Segment Open
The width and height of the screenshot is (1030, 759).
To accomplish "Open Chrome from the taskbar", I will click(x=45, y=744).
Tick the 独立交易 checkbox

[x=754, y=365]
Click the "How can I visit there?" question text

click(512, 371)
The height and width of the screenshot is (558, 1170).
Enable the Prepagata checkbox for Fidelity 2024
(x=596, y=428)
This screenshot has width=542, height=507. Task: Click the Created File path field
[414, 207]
Segment Closed
Segment Open
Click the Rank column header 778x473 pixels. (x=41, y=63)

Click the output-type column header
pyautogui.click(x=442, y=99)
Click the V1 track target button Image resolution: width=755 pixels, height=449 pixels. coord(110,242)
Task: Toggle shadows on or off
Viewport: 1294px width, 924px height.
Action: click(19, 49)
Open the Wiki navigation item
Segment Closed
Segment Open
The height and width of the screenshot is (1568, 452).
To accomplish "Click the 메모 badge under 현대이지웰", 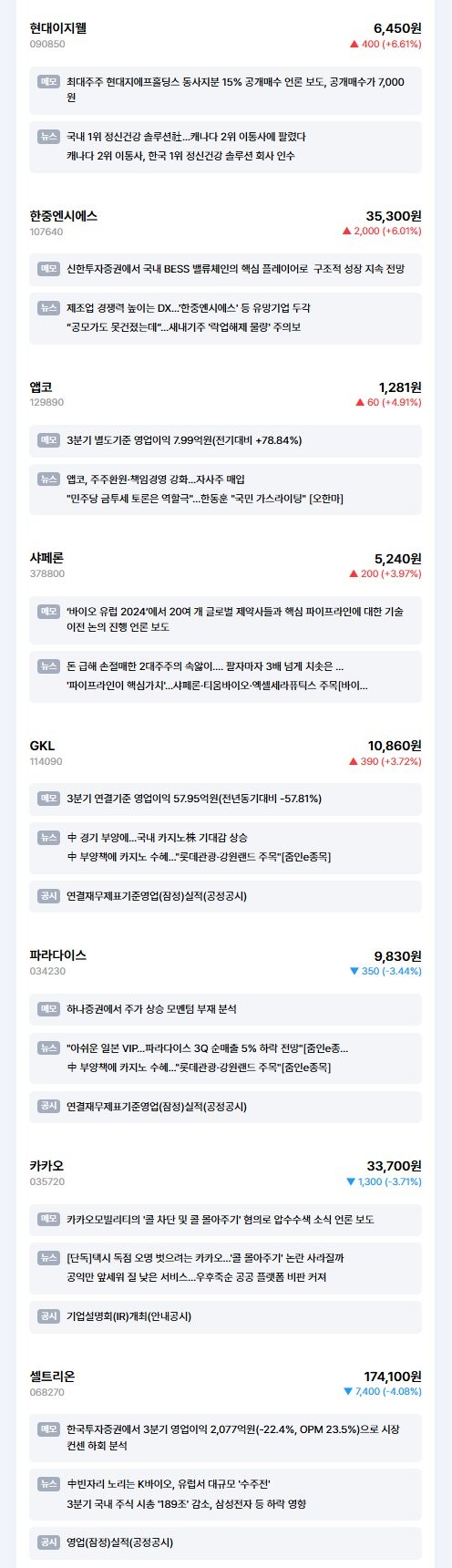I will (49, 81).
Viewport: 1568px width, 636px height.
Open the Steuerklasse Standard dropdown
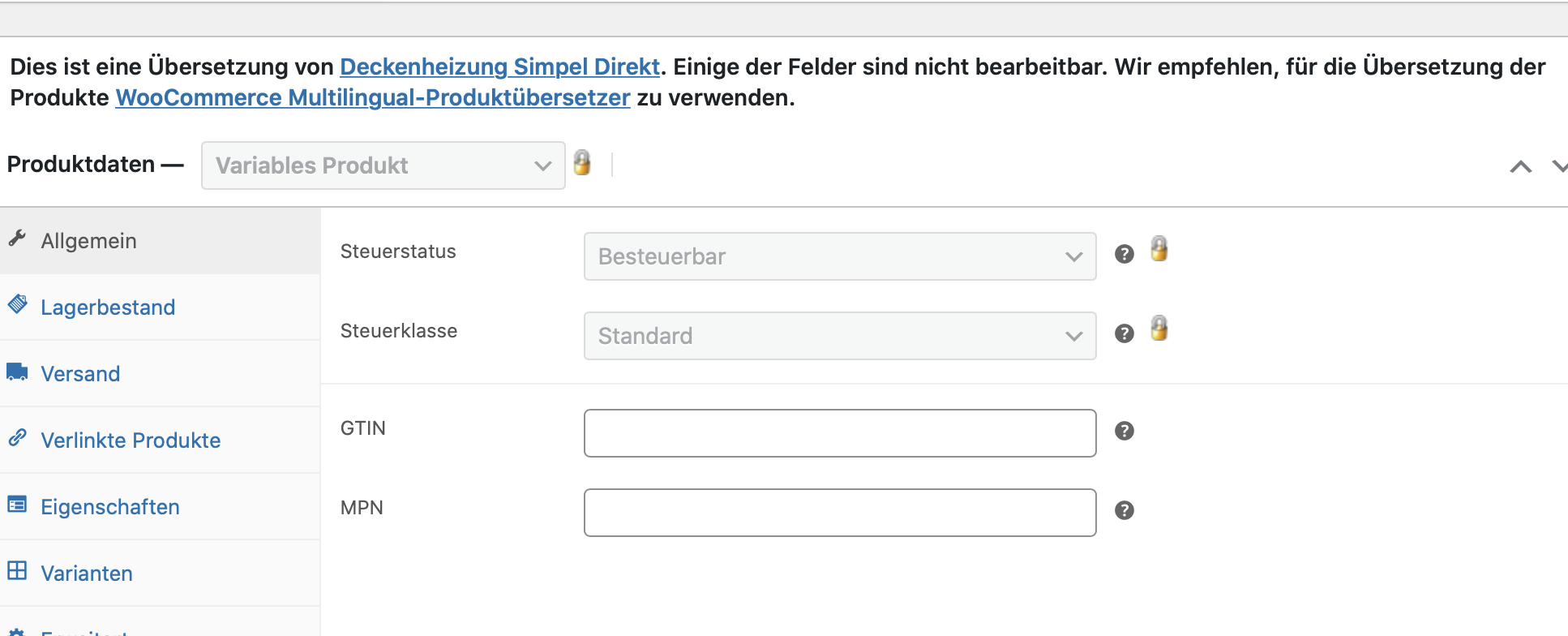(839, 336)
Segment Closed
» THE PROBLEM: From the records above, transcribe exactly the run of lines that opens with the line holding "Click the V1" and closes with the line holding "Open the Wiki navigation item", both included.

» ANSWER SECTION:
Click the V1 track target button Image resolution: width=755 pixels, height=449 pixels. coord(110,242)
Task: Toggle shadows on or off
Viewport: 1294px width, 924px height.
Action: click(19, 49)
Open the Wiki navigation item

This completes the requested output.